Authenticity can also be presented as striving for originality, ingenuity or a unique way of being, and some sort of fear of conformity, pressure from the outside that can cause the loss of who I am. Here let me point out that ‘nonconforming authenticity’ thus positions itself in contrast to recognition, which constituently needs a dialectical relation with its environment. I can only become what I am through a dialogue with my environment, and at the same time, the process has to be carried out so that I can be what I am in my own immanent, non-conforming way. This clearly reflects the contradictory manifestation and dynamics of social relationships which we can understand through the fact that only the universal has allowed the establishment of the particular/individual. This inevitable permanent contradiction is first realized through the socializing process on the external relationship of the self to the environment. The second contradiction appears with a delay in the course of socialization, between the authenticity and the ‘inner policeman’, as the latter is the internalization of the external social relationships, and thus the contradiction becomes immanent for the individual. Here, we should also point out that authenticity as such is also a historical construct which the individual internalizes in the course of socialization.
Taylor says that all this creates the basis of modern (bourgeois liberal) culture and new forms of conscience. Individualized identity, linked to the internalized norms and authenticity, strongly depends on the dialogue with an important other, who either recognizes it or not, and thus importantly fulfils it or not. Identity is also determined in the dialogue with the important other, particularly through internalized norms that are cultural/social in origin (ibid.: 33–34). Taylor warns that this problem occurs when there is non-recognition of ‘me’ as ‘me’ in a minority community and in my eyes. This necessarily has a feedback effect on identity. If, for example, a woman internalizes the image of her own inferiority and subordination, she becomes inferior and subordinate (ibid.: 25). He claims that any internalizing of stigma can influence identity and can cause stigmatization of a population. He explains that this happened, for example, in the time of colonial relationships, when value systems were established that were based on numerous negative stereotypes of the non-white populations (ibid.: 26). Such watershed historic moments are thus crucial, as they are the moments in which the process of formulating identity takes place on an intimate level, in constant dialogue and confrontation with the important other, when because of the demands for authenticity, social relationships are set as the key factors of self-discovery and self-affirmation. Through this relation, the individualized identity is placed into the conditions of even greater and more defining dependency on the social environment; however, this dependency is a lot less visible due to the internalization of the norms (inner policeman), but at the same time carries much more importance for the individual than it used to when social status and identities were understood to be self-evident. In a situation like this, stigmatization is amplified by the even more destructive self-stigmatization (ibid.: 36).

--- Activity ---
Continue the passage on authenticity and recognition, picking up right after its final sentence. The data has no connection to the passage on authenticity and recognition.

--- Exercise data ---
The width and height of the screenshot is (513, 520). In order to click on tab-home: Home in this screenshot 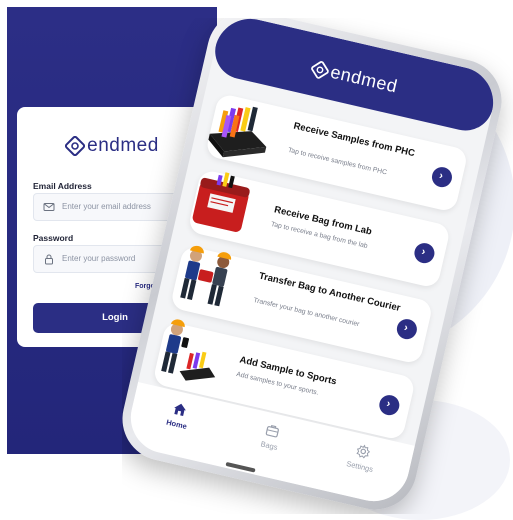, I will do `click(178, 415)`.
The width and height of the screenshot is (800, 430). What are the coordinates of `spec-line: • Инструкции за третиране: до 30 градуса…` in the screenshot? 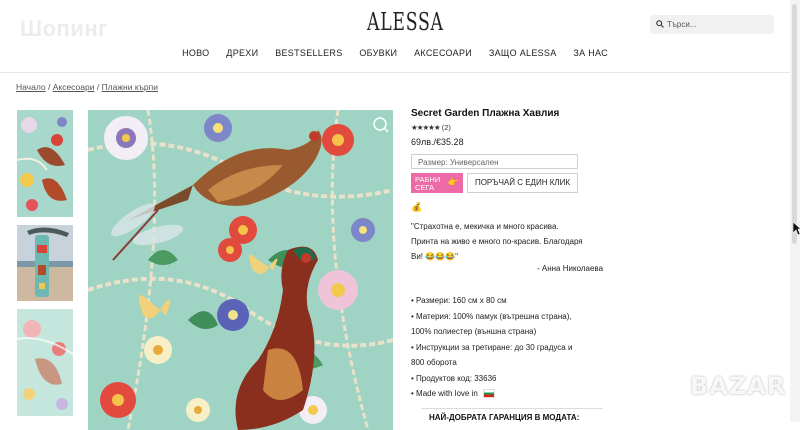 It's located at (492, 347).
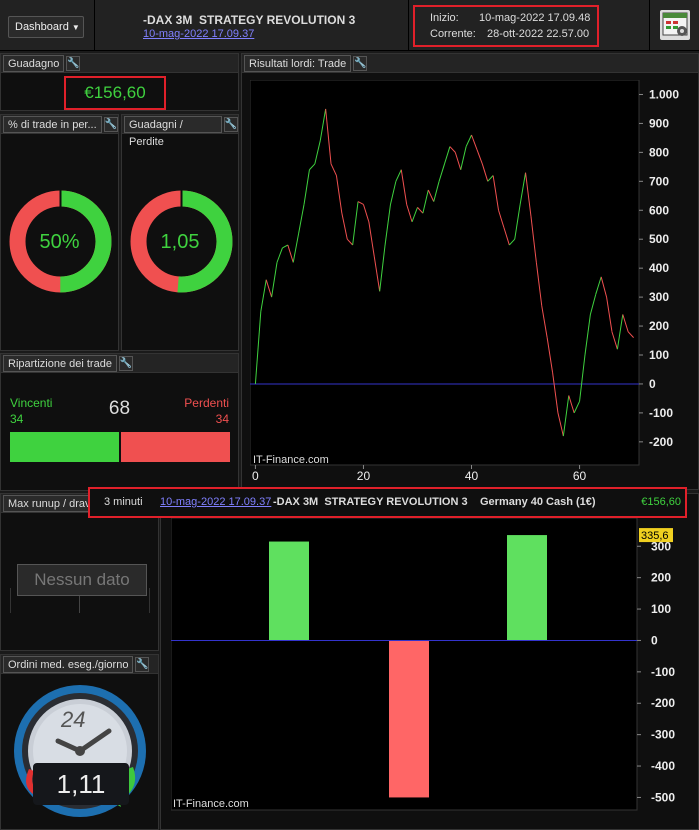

--- Exercise answer ---
As we have already noted, the key question for Taylor is how this can happen. What is it that causes individuals to internalize self-destructiveness and give, in a Hegelian sense, to someone, somewhere, the mandate of master, i.e. how can one go beyond the circumstances which reproduce the existing master-slave relationships. Taylor searches for answers in a more concrete milieu and in his analysis moves from the general, more abstract level of thinking about a human being as an entity, to the level of socio-political systems or political communities (states).
FROM HISTORICAL ANALYSIS OF CHANGE TO THE POLITICS OF MULTICULTURALISM
First of all, let me point out that in reality there are important differences between political systems in terms of strategies, policies and attitudes to life in diversified societies. Diachronic and synchronic perspectives present different models of organizing relationships/life in diversified societies: from a) complete denial and exclusion of people who are different through citing their underdevelopment and immanent inability to assimilate, where culture/society is understood though a hierarchical concept of culture (Morgan 1981); through b) a tendency of forced assimilation of others into the dominant culture/society, which is declared more developed (Morgan 1981); c) accepting differences and understanding different cultures/societies through a differential concept of culture (Benedict 1976), their acceptance through the idea of a melting pot, which has a built-in immanent danger of silent assimilation and disappearance of diversity; to d) the model of cultural pluralism/multiculturalism/interculturalism, where culture/societal norms are understood through the differential concept of culture (Benedict 1976); the right to dignity, respect, recognition and the need to retain diversity is emphasized, yet the universal similarity among people must not be forgotten. With his multiculturalism and politics of recognition, Taylor supports the latter.
After his analysis of historical changes in the field of identity formation, Taylor ponders the possibilities for a politics of multiculturalism that would enable the realization of the newly created social phenomena of dignity and diversity. From the universal level of analysis of the human condition he moves to a more particular level, that is to the level of policy, and observes, from a political perspective, the possibilities for implementing new principles of regulating relationships “in and between” socio-political-cultural realities. He adds citizenship and state to the mix of central categories of analysis (Taylor 1992: 38). He thus focuses his analysis on the state as a political community that should provide its members/citizens with a system of rights that would allow them the recognition of equal dignity and difference, which he links to the necessity that “the principle of equal citizenship has come to be universally accepted” (ibid.: 38). He uses historical changes to support the necessity of two politics – the politics of equal dignity and the politics of difference.
Within the first, the politics of equal dignity, the principle of the right to equal recognition plays an important role. This is an area in which the shift from honor to dignity led to the politics of universalism.[3] The importance of the equal dignity of all citizens in emphasized. The rights and obligations of all become equal (ibid.: 36–38). The politics of equal dignity is necessarily based on the idea of the universal, egalitarian human potential:
The politics of equal dignity is based on the idea that all humans are equally worthy of respect. (...) Thus, what is picked out as of worth here is a universal human potential, a capacity that all humans share. This potential, rather than anything a person may have made of it, is what ensures that each person deserves respect.” (ibid.:41)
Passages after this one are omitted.